_INFORMATION SHOWN_:
━━━━━━━━━━━━━━━━━━━━━━━━━━━━━━

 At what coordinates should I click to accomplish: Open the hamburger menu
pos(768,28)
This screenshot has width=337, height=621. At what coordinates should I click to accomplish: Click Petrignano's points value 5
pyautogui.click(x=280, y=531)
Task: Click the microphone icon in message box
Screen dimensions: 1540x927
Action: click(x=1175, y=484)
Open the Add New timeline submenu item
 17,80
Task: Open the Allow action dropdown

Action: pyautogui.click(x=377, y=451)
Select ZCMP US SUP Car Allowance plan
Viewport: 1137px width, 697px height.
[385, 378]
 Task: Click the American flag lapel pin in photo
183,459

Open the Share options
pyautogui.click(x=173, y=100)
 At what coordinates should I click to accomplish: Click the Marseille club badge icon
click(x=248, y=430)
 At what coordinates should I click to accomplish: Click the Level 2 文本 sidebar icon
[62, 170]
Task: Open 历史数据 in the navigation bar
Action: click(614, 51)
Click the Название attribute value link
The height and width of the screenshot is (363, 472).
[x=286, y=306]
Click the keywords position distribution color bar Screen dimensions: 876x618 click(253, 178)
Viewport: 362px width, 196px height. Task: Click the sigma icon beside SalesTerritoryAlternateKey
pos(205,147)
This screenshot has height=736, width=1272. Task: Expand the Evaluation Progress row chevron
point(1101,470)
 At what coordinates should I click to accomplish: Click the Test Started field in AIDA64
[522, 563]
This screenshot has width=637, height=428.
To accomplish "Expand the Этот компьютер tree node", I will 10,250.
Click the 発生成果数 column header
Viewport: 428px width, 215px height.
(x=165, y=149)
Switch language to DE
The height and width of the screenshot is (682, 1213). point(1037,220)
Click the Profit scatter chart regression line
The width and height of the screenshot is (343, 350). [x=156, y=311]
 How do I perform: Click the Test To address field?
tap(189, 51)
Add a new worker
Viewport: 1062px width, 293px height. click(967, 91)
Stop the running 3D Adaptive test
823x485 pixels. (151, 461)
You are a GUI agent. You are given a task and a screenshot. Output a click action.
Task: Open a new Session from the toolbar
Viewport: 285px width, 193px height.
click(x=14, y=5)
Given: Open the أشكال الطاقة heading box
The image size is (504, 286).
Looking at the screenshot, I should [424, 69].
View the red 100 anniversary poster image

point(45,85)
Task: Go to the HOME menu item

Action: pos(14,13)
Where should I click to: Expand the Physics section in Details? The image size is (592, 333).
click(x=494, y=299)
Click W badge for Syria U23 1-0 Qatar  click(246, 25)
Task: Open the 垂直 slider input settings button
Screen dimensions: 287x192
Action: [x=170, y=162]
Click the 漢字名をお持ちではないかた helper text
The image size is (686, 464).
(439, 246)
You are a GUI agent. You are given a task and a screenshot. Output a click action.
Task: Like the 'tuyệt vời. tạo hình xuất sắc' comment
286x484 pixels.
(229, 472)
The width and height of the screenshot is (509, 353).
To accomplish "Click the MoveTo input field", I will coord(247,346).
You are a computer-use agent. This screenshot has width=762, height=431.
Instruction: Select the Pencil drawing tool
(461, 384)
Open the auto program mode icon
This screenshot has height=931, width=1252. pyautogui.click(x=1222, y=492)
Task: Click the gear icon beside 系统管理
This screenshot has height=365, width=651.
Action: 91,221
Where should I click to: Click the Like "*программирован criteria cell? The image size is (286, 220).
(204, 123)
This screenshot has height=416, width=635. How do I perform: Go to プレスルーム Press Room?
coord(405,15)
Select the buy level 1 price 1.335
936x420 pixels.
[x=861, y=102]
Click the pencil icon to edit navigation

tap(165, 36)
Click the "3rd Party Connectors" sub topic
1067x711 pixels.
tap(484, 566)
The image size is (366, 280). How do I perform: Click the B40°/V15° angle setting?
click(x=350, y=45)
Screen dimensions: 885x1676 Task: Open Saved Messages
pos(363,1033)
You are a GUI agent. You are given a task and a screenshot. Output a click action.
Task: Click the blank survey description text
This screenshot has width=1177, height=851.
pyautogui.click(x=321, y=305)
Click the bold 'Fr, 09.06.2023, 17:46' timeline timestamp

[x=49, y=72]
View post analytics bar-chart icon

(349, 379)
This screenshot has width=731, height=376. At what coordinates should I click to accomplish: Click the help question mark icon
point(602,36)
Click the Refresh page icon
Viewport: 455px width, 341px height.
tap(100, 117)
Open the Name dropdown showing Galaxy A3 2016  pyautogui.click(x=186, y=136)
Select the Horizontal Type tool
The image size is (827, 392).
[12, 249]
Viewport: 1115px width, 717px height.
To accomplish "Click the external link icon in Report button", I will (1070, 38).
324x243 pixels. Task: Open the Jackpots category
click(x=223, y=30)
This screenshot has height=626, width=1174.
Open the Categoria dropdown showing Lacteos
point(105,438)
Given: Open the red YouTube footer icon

━━━━━━━━━━━━━━━━━━━━━━━━━━━━━━

_AIM OF THE TASK_: Would you please give all of the entries above once more, exactly as they are?

_OUTPUT OF THE TASK_:
 At what coordinates should I click to accomplish: Open the hamburger menu
pos(768,28)
This screenshot has width=337, height=621. At what coordinates should I click to accomplish: Click Petrignano's points value 5
pyautogui.click(x=280, y=531)
Task: Click the microphone icon in message box
Screen dimensions: 1540x927
Action: click(x=1175, y=484)
Open the Add New timeline submenu item
 17,80
Task: Open the Allow action dropdown

Action: pyautogui.click(x=377, y=451)
Select ZCMP US SUP Car Allowance plan
Viewport: 1137px width, 697px height.
[385, 378]
 Task: Click the American flag lapel pin in photo
183,459

Open the Share options
pyautogui.click(x=173, y=100)
 At what coordinates should I click to accomplish: Click the Marseille club badge icon
click(x=248, y=430)
 At what coordinates should I click to accomplish: Click the Level 2 文本 sidebar icon
[62, 170]
Task: Open 历史数据 in the navigation bar
Action: click(614, 51)
Click the Название attribute value link
The height and width of the screenshot is (363, 472).
[x=286, y=306]
Click the keywords position distribution color bar Screen dimensions: 876x618 click(253, 178)
Viewport: 362px width, 196px height. Task: Click the sigma icon beside SalesTerritoryAlternateKey
pos(205,147)
This screenshot has height=736, width=1272. Task: Expand the Evaluation Progress row chevron
point(1101,470)
 At what coordinates should I click to accomplish: Click the Test Started field in AIDA64
[522, 563]
This screenshot has width=637, height=428.
To accomplish "Expand the Этот компьютер tree node", I will 10,250.
Click the 発生成果数 column header
Viewport: 428px width, 215px height.
(x=165, y=149)
Switch language to DE
The height and width of the screenshot is (682, 1213). point(1037,220)
Click the Profit scatter chart regression line
The width and height of the screenshot is (343, 350). [x=156, y=311]
 How do I perform: Click the Test To address field?
tap(189, 51)
Add a new worker
Viewport: 1062px width, 293px height. click(967, 91)
Stop the running 3D Adaptive test
823x485 pixels. (151, 461)
You are a GUI agent. You are given a task and a screenshot. Output a click action.
Task: Open a new Session from the toolbar
Viewport: 285px width, 193px height.
click(x=14, y=5)
Given: Open the أشكال الطاقة heading box
The image size is (504, 286).
Looking at the screenshot, I should [424, 69].
View the red 100 anniversary poster image

point(45,85)
Task: Go to the HOME menu item

Action: pos(14,13)
Where should I click to: Expand the Physics section in Details? The image size is (592, 333).
click(x=494, y=299)
Click W badge for Syria U23 1-0 Qatar  click(246, 25)
Task: Open the 垂直 slider input settings button
Screen dimensions: 287x192
Action: [x=170, y=162]
Click the 漢字名をお持ちではないかた helper text
The image size is (686, 464).
(439, 246)
You are a GUI agent. You are given a task and a screenshot. Output a click action.
Task: Like the 'tuyệt vời. tạo hình xuất sắc' comment
286x484 pixels.
(229, 472)
The width and height of the screenshot is (509, 353).
To accomplish "Click the MoveTo input field", I will coord(247,346).
You are a computer-use agent. This screenshot has width=762, height=431.
Instruction: Select the Pencil drawing tool
(461, 384)
Open the auto program mode icon
This screenshot has height=931, width=1252. pyautogui.click(x=1222, y=492)
Task: Click the gear icon beside 系统管理
This screenshot has height=365, width=651.
Action: 91,221
Where should I click to: Click the Like "*программирован criteria cell? The image size is (286, 220).
(204, 123)
This screenshot has height=416, width=635. How do I perform: Go to プレスルーム Press Room?
coord(405,15)
Select the buy level 1 price 1.335
936x420 pixels.
[x=861, y=102]
Click the pencil icon to edit navigation

tap(165, 36)
Click the "3rd Party Connectors" sub topic
1067x711 pixels.
tap(484, 566)
The image size is (366, 280). How do I perform: Click the B40°/V15° angle setting?
click(x=350, y=45)
Screen dimensions: 885x1676 Task: Open Saved Messages
pos(363,1033)
You are a GUI agent. You are given a task and a screenshot. Output a click action.
Task: Click the blank survey description text
This screenshot has width=1177, height=851.
pyautogui.click(x=321, y=305)
Click the bold 'Fr, 09.06.2023, 17:46' timeline timestamp

[x=49, y=72]
View post analytics bar-chart icon

(349, 379)
This screenshot has width=731, height=376. At what coordinates should I click to accomplish: Click the help question mark icon
point(602,36)
Click the Refresh page icon
Viewport: 455px width, 341px height.
tap(100, 117)
Open the Name dropdown showing Galaxy A3 2016  pyautogui.click(x=186, y=136)
Select the Horizontal Type tool
The image size is (827, 392).
[12, 249]
Viewport: 1115px width, 717px height.
To accomplish "Click the external link icon in Report button", I will (1070, 38).
324x243 pixels. Task: Open the Jackpots category
click(x=223, y=30)
This screenshot has height=626, width=1174.
Open the Categoria dropdown showing Lacteos
point(105,438)
Given: Open the red YouTube footer icon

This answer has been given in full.